* REQUIRED ACTION
Transcribe only the lines of the listing below from the one holding "Click the help" through the one holding "This screenshot has width=345, height=226.", inclusive, without any change.

* EXTRACTED MATERIAL
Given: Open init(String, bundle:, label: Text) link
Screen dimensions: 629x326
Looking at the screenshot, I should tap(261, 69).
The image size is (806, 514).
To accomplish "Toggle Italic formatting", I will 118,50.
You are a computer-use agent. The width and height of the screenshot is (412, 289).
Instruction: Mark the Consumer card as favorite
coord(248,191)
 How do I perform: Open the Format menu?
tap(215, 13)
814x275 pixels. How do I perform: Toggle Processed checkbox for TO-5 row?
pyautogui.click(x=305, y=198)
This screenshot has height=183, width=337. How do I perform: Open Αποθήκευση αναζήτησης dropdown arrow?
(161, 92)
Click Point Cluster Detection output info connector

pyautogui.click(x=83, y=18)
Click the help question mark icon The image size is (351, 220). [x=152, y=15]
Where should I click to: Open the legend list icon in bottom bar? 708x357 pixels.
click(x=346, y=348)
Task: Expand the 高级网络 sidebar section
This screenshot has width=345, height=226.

==

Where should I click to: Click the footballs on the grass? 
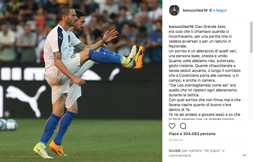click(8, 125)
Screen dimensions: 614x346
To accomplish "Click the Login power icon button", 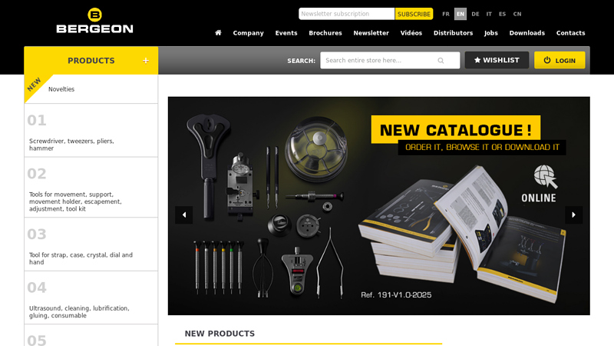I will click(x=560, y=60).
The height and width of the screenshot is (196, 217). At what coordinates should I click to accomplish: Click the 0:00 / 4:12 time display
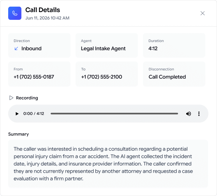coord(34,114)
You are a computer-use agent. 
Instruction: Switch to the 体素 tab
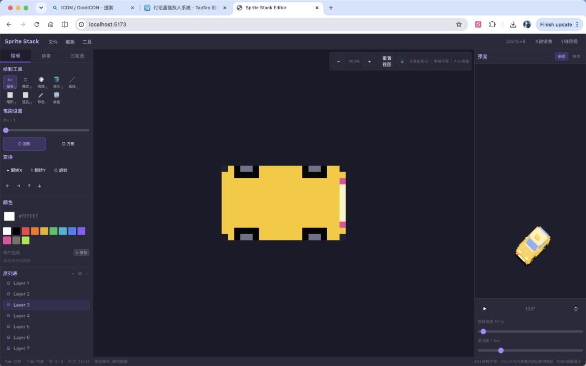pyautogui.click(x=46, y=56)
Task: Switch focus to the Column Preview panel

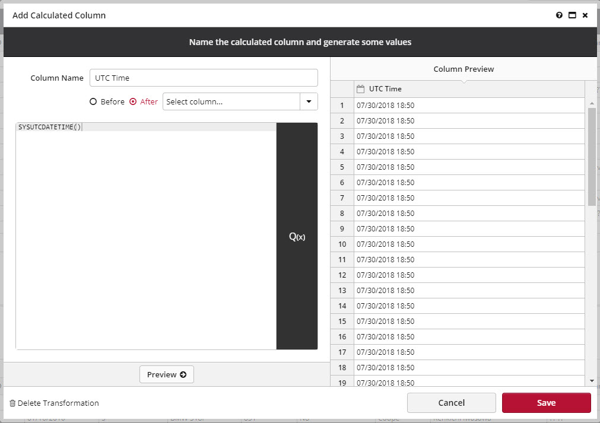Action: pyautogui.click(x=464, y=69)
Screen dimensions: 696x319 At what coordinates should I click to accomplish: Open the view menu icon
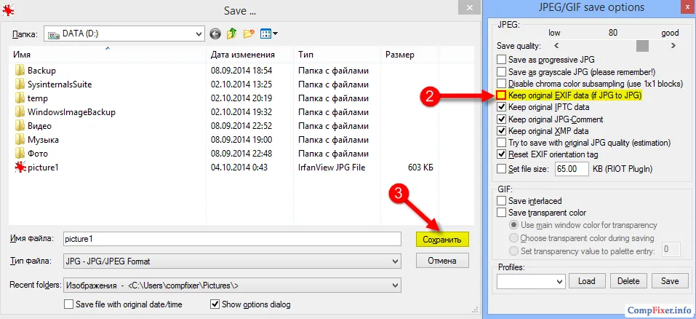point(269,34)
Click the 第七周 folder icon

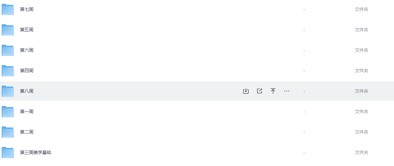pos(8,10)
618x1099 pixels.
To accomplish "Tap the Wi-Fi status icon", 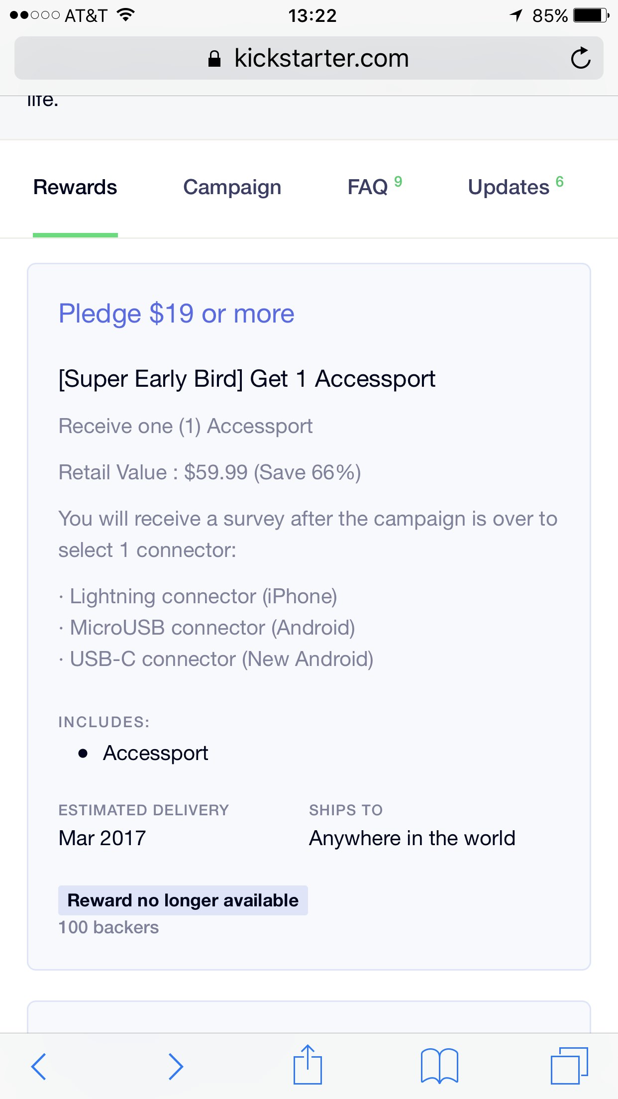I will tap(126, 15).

* RESPONSE
Click the help question mark icon The image size is (351, 220). [x=152, y=15]
Where should I click to: Open the legend list icon in bottom bar? 708x357 pixels.
click(x=346, y=348)
Task: Expand the 高级网络 sidebar section
This screenshot has width=345, height=226.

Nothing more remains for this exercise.